An AI agent doesn’t cost what a single ChatGPT query costs. It costs what a chain of queries costs: the agent thinks, calls a tool, reads the result, thinks again, calls another agent, that sub-agent repeats the cycle. Every step is a model call, and every call drags along the full context accumulated up to that point. If nobody sets a limit, cost doesn’t grow linearly — it grows with the depth and width of that chain.
Why the bill spikes without anyone noticing
Large companies with full technical teams have ended up with seven-figure AI compute bills without ever consciously deciding to spend that much. It wasn’t an attack or an exotic misconfiguration. It was the sum of reasonable decisions — «let the agent retry if it fails,» «have it check with a second agent to validate,» «keep the full history in case it’s needed» — that together generate consumption nobody was measuring in real time. The billing dashboard arrives at month-end, not mid-task.

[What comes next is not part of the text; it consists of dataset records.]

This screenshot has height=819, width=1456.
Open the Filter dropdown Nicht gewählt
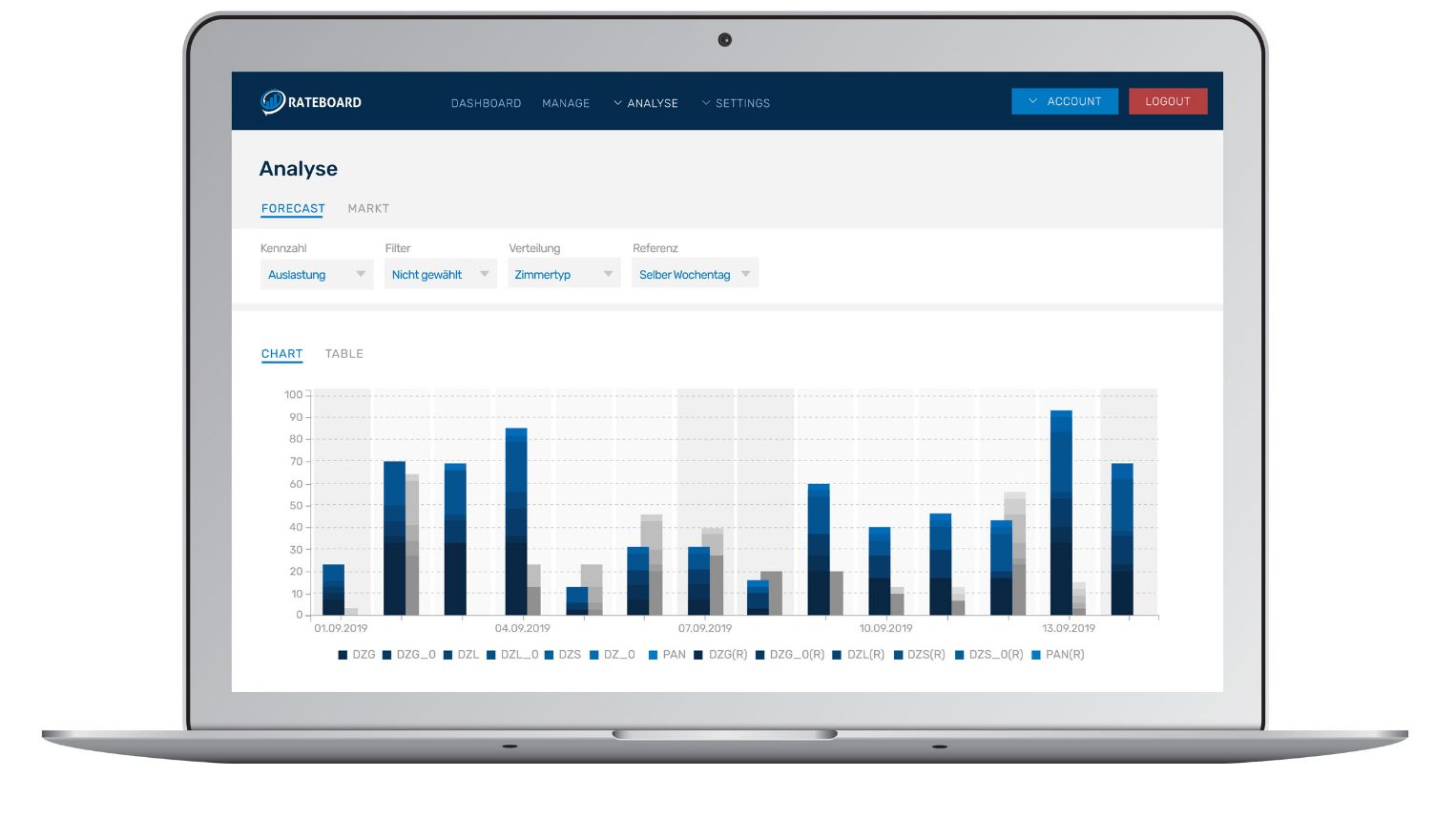(441, 274)
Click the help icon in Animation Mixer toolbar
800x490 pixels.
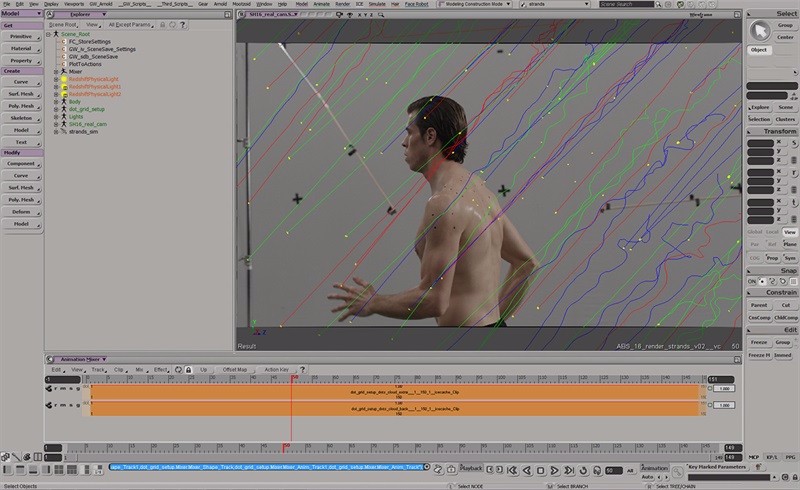click(302, 370)
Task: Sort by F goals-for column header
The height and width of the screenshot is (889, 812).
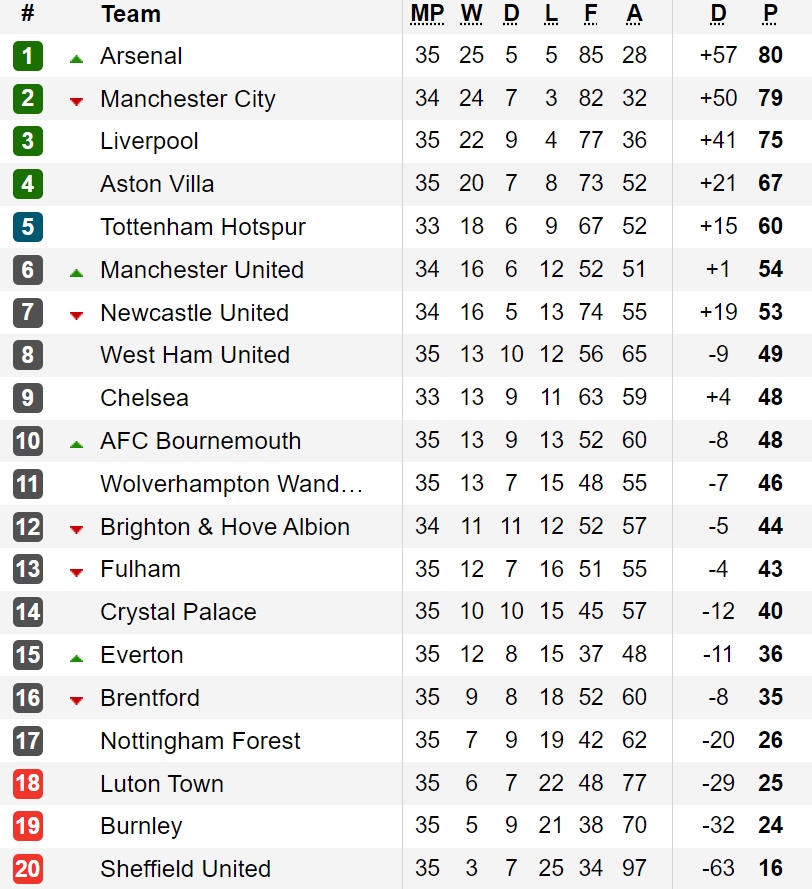Action: [x=591, y=14]
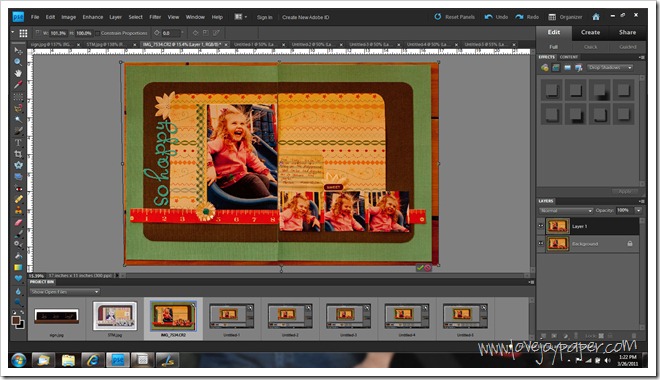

The five places where control gets lost
- Unlimited retry loops: an agent that retries a failed task indefinitely, with no retry cap or backoff, can burn through budget in minutes.
- Sub-agent fan-out: an orchestrator agent that delegates to 3, 5, or 10 sub-agents in parallel multiplies consumption at every level of the hierarchy, and that multiplier is rarely calculated before the system goes to production.
- Context dragged along in full: every new call resends the entire conversation or task history. Without a summarization or context-pruning mechanism, cost per call keeps climbing even when the task hasn’t changed.
- No real rate limiting: limits set at the API-key level, not at the agent or use-case level, won’t stop a single agent that entered a costly loop.
- Zero real-time cost visibility: if the only place you see spend is the provider’s invoice, it’s already too late to react.
How your B2B SMB sets limits this week
You don’t need Fortune 500 infrastructure to operate with control. You need four concrete things:
- A hard budget cap per agent and per task, configured as a real stop, not an alert someone can ignore.
- A cap on retries and sub-agent depth defined in code, not left to the model’s judgment.
- Model-to-task matching: use the cheapest model that solves the step — not every step in a flow needs the most expensive model. Reserve the top-tier model for reasoning that actually requires it.
- A per-agent cost dashboard, reviewed weekly, not just the provider’s monthly invoice. If you can’t see what each flow spends, you can’t optimize it.
The opportunity behind the risk
SMBs that build these limits in from the design stage don’t just avoid the surprise bill: they end up with faster, easier-to-debug systems, because an agent with clear limits fails predictably instead of silently degrading. AI automation is still a real competitive advantage for a B2B company — but only if whoever implements it understands that an ungoverned agent isn’t a tool, it’s an uncapped variable expense.